Senator Udoma spoke at a meeting with members of the National Assembly Committee on Budget and Planning.
He told the lawmakers that there was a plan to cushion all shortfalls that may arise as a result of the drop in oil prices.
According to him, part of the plans would include concession of airports and re-introduction of toll gates on the nation’s highways.
|GDP Growth Rate Projection||4.37%|
|Revenue Projection||3.86 Naira|
|Deficit||2.22 trillion Naira (equivalent to 2.16% of Nigeria’s GDP)|
|Oil Related Revenues||820 billion Naira|
|Non-oil Revenues||1.45 trillion Naira|
| Projected Independent Revenues||1.51 trillion Naira|
|Capital Expenditure||1.8 trillion Naira (30% of total budget)|
|Works, Power and Housing||433.4 billion Naira|
|Transport||202.0 billion Naira|
|Interior||53.1 billion Naira|
|Special Intervention Programs||300 billion Naira|
|Education||369.6 billion Naira|
|Defence||294.5 billion Naira|
|Health||221.7 billion Naira|
|Ministry of Interior||145.3 billion Naira|
|Foreign and Domestic Debt Service||1.36 trillion Naira|
|Sinking Fund towards the retirement of maturing loans||113 billion Naira|
|Non-debt Recurrent Expenditure||2.65 trillion Naira|
To address Nigerians concerns, however, the National Assembly is considering the review of the benchmark.

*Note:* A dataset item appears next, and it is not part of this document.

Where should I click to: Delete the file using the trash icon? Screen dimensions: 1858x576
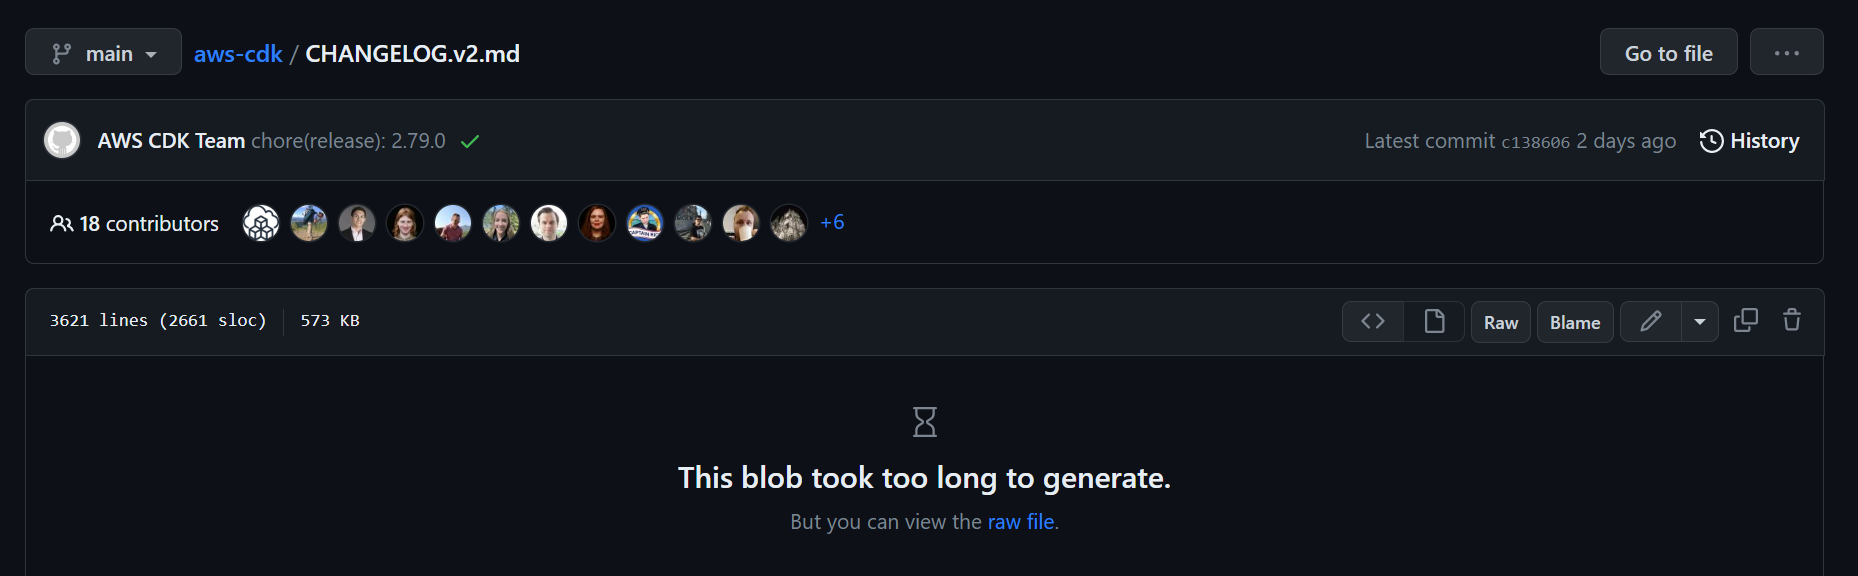[1791, 320]
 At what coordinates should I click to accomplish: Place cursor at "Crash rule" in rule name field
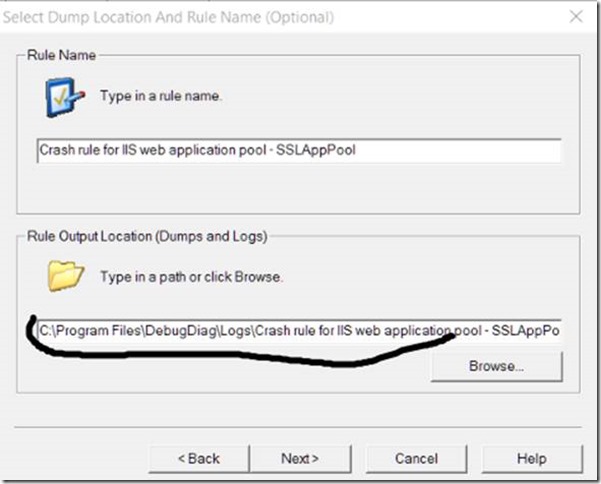67,150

Mr Jibrin said that the new benchmark that would be arrived at would be a practical figure.
The Chairman is also encouraging the executive to fully implement the Integrated Personnel Payroll System as a means of reducing the recurrent part of the country’s budget.
Nigeria relies largely on crude oil sales for its revenue, a situation that the Senate President had also warned against.
Senator Bukola Saraki said on Tuesday that focus must be shifted away from crude oil dependency to non-oil sectors for the government to be able to raise funds that would cater for the budget.